Le Digital Services Act porte sur quatre thématiques principales dont l'actualisation des règles applicables entre hébergeur passif et actif et le renforcement du marché unique numérique pour éviter la fragmentation. Mais de nouvelles problématiques de ce marché sont actuellement réglées au niveau national, comme la lutte contre la haine en ligne ou la régulation de l'économie collaborative – la Commission avait d'ailleurs appelé la France à attendre pour légiférer sur le sujet. Le projet de texte ne propose pas de faire entrer les contenus haineux dans le champ de la régulation. Ne pensez‑vous pas qu'il serait plus pertinent de travailler sur les racines du mal, c'est-à-dire les modèles économiques basés sur l'économie de l'attention et de la viralité, la transparence dans l'utilisation des données personnelles, la finalité des algorithmes et l'interopérabilité, plutôt que de tenter de limiter les pouvoirs de retrait exorbitants des plateformes ?

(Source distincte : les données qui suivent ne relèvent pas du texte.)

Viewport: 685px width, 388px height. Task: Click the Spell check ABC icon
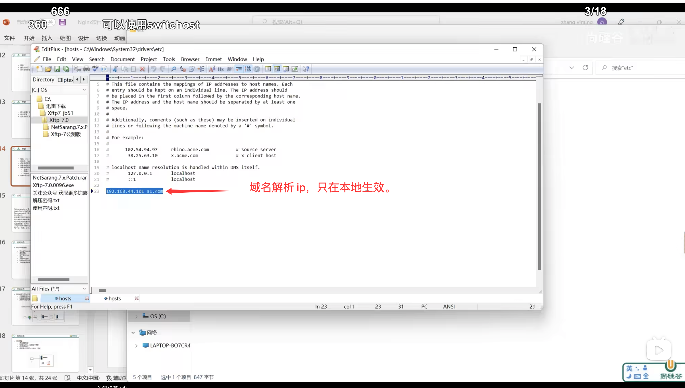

Vous êtes assez ferme au sujet du droit de la concurrence et du marché unique, dont vous devez garantir qu'il fonctionne selon une concurrence libre, loyale et non faussée. Des mesures d'aménagement des règles de concurrence sont nécessaires à cause de la crise, mais elles peuvent aussi être utilisées pour fausser cette concurrence loyale à l'intérieur de l'Europe. Le chemin proposé ne constituera-t-il pas un recul trop significatif des dispositifs anti‑concentration, comme le souhaitent ceux qui veulent créer des champions nationaux, dont nous avons certes besoin, mais qui ne doivent pas se constituer au détriment des consommateurs et des citoyens ? Concernant les géants du numérique, ne devons-nous pas nous pencher sur des règles qui limiteraient aussi les concentrations verticales ? Même les Américains des deux bords y réfléchissent. On en parle, mais il n'y a pas vraiment de position très concrète en la matière au niveau européen.

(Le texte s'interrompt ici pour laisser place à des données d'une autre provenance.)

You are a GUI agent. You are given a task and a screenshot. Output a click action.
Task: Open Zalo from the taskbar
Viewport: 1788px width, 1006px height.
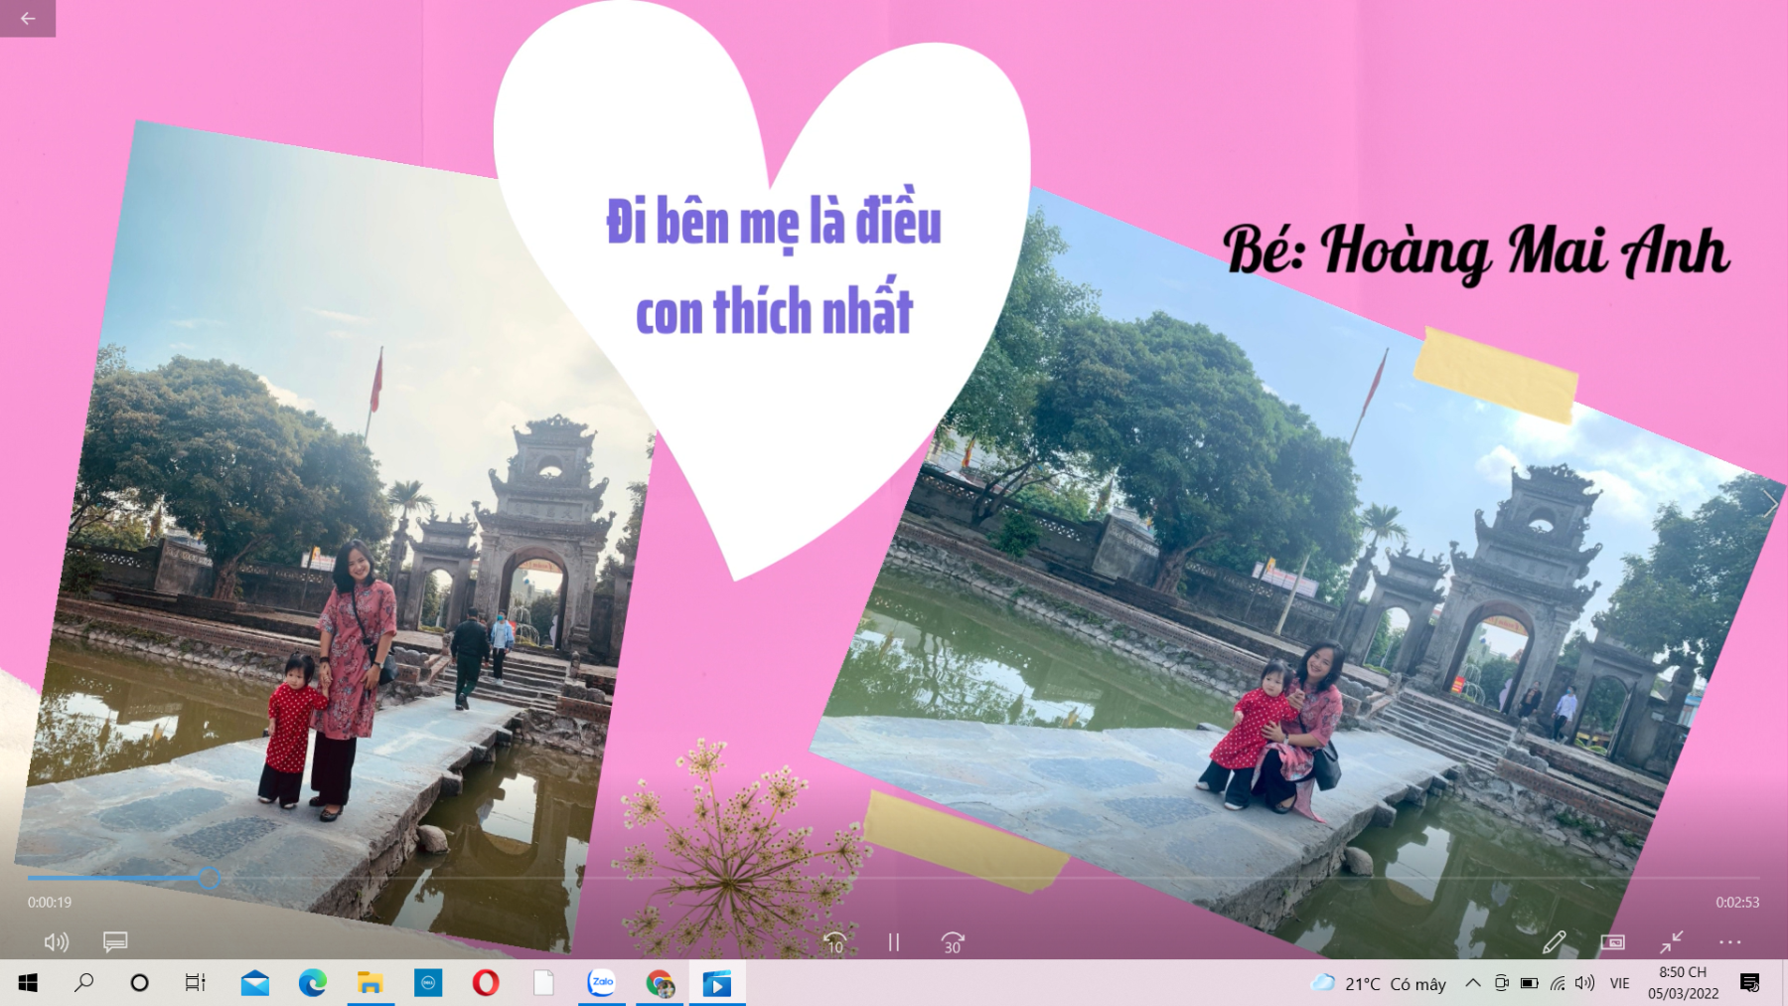pyautogui.click(x=601, y=983)

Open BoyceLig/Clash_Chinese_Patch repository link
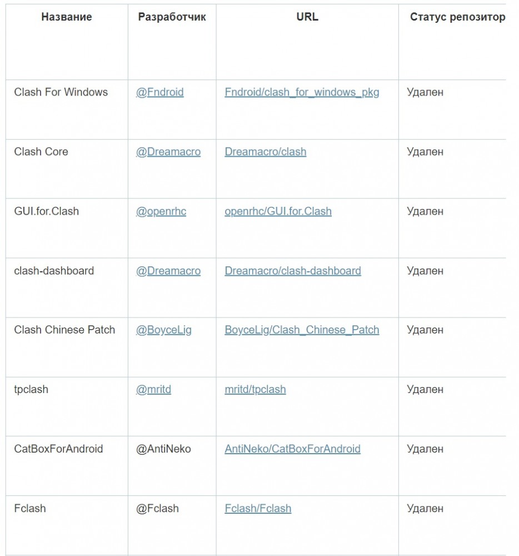coord(302,330)
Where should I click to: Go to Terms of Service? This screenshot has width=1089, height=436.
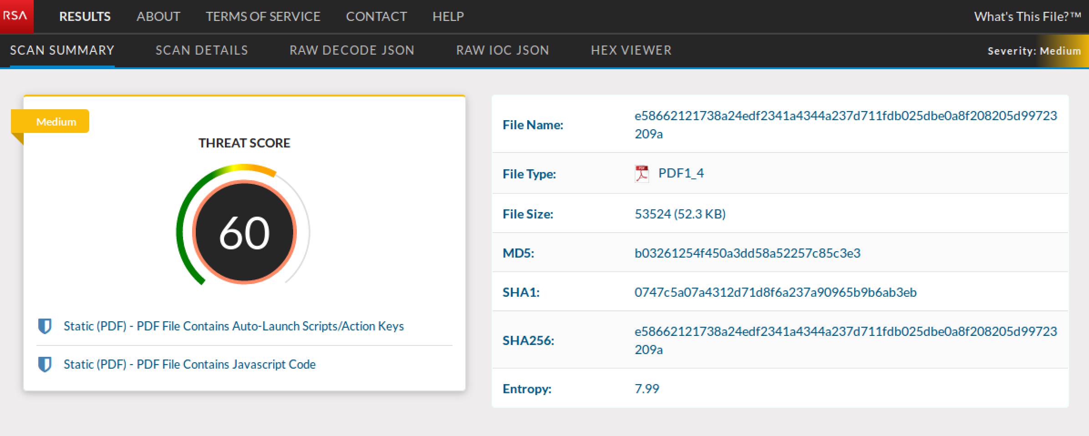(x=263, y=16)
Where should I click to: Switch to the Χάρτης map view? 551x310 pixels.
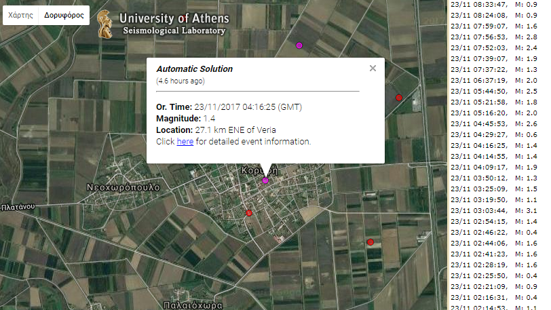coord(20,15)
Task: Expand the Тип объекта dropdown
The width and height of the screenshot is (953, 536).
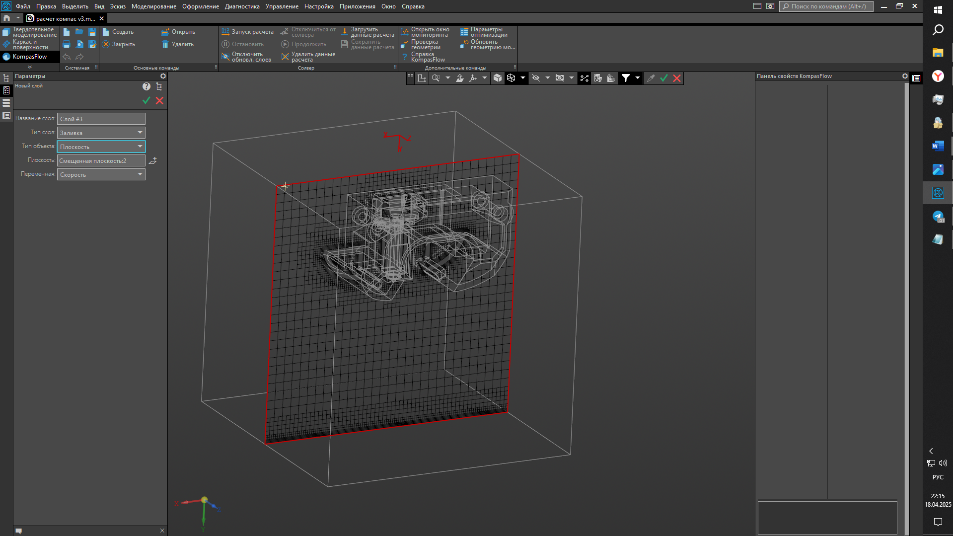Action: pos(140,147)
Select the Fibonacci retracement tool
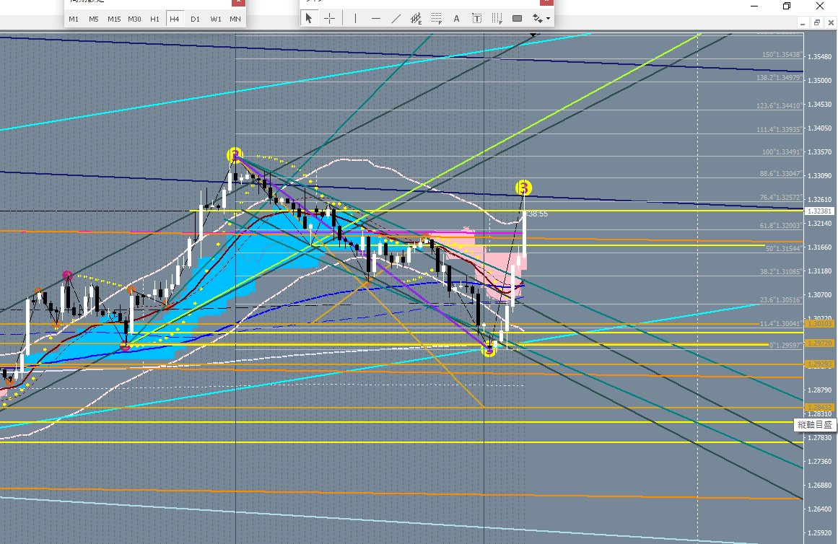Viewport: 838px width, 544px height. (437, 18)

Où en êtes-vous dans le dossier de l'éventuelle fusion PSA-Fiat ? Ce serait la branche des utilitaires qui bloquerait. Enfin, que pensez-vous de la proposition de taxe sur le chiffre d'affaires des services numériques, cette taxe étant entièrement répercutée par les plateformes sur les consommateurs ou les acteurs nationaux, ce qui pénalise les opérateurs vertueux européens qui payent l'impôt et contribue donc à renforcer la concurrence déloyale ? Les sites seloger.com, leboncoin.fr ou amadeus.com au niveau européen paient ainsi chacun plus d'impôts que tous les géants du numérique réunis !

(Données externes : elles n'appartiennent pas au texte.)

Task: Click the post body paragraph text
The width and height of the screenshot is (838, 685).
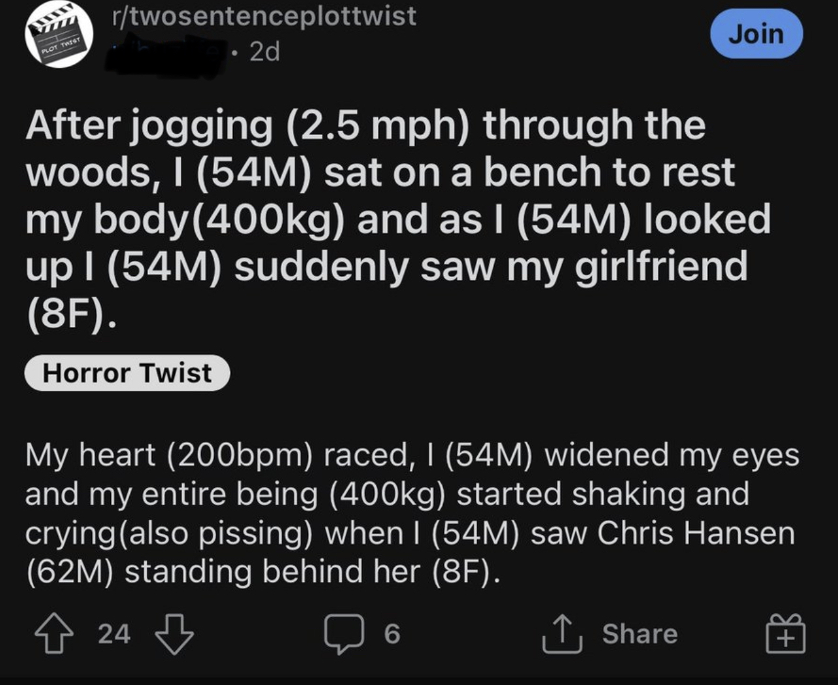Action: 412,513
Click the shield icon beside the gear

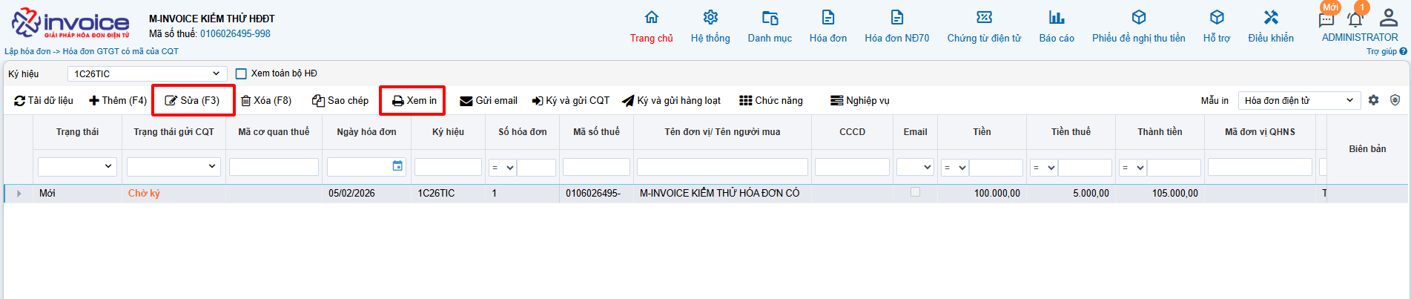click(x=1395, y=100)
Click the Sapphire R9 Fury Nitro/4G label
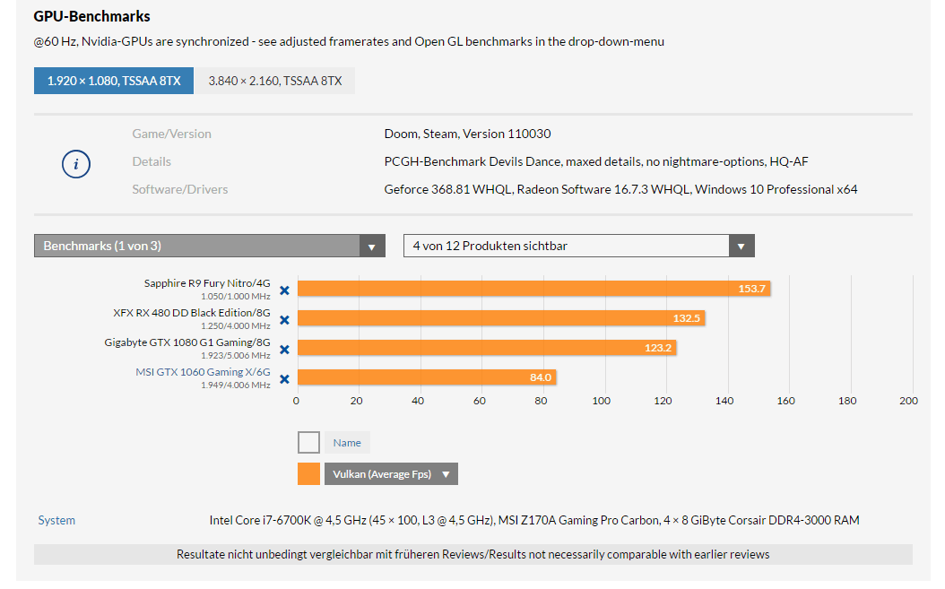Image resolution: width=945 pixels, height=589 pixels. click(x=207, y=283)
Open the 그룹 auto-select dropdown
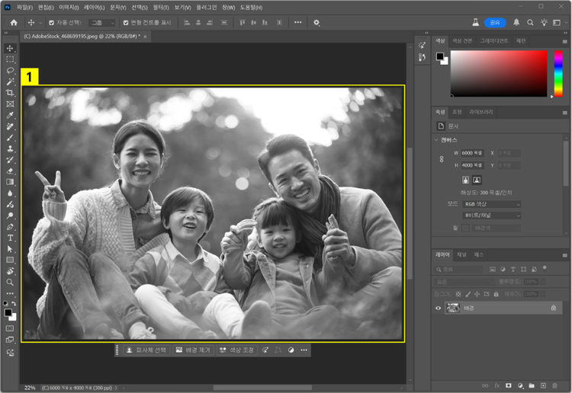The image size is (572, 393). click(101, 23)
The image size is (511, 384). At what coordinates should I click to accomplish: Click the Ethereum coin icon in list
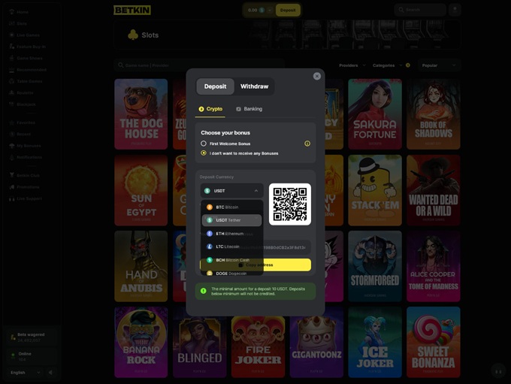pyautogui.click(x=210, y=234)
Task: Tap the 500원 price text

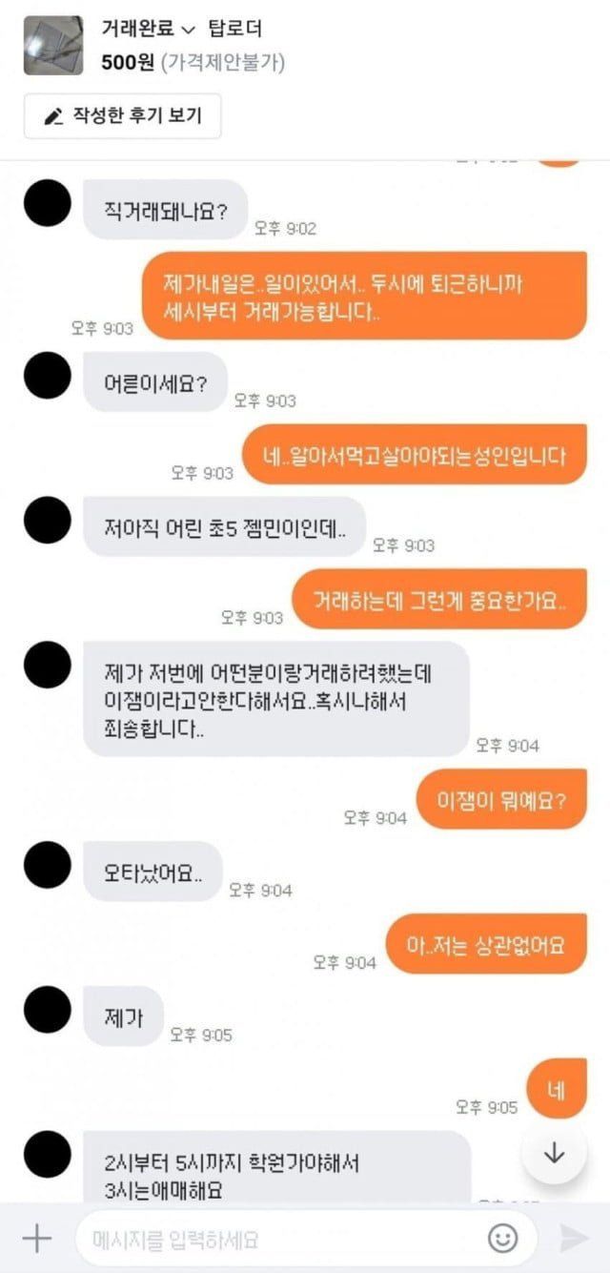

Ne pensez-vous pas que tout doit être mis en œuvre pour trouver un accord au niveau de l'OCDE ? Une taxe au niveau de l'Union européenne serait la pire des décisions, sans parler des dommages collatéraux dont feront partie les mesures de rétorsion que les États-Unis sont en mesure d'adopter comme ils l'ont fait vis-à-vis de la France, qui a dû suspendre sa propre taxe.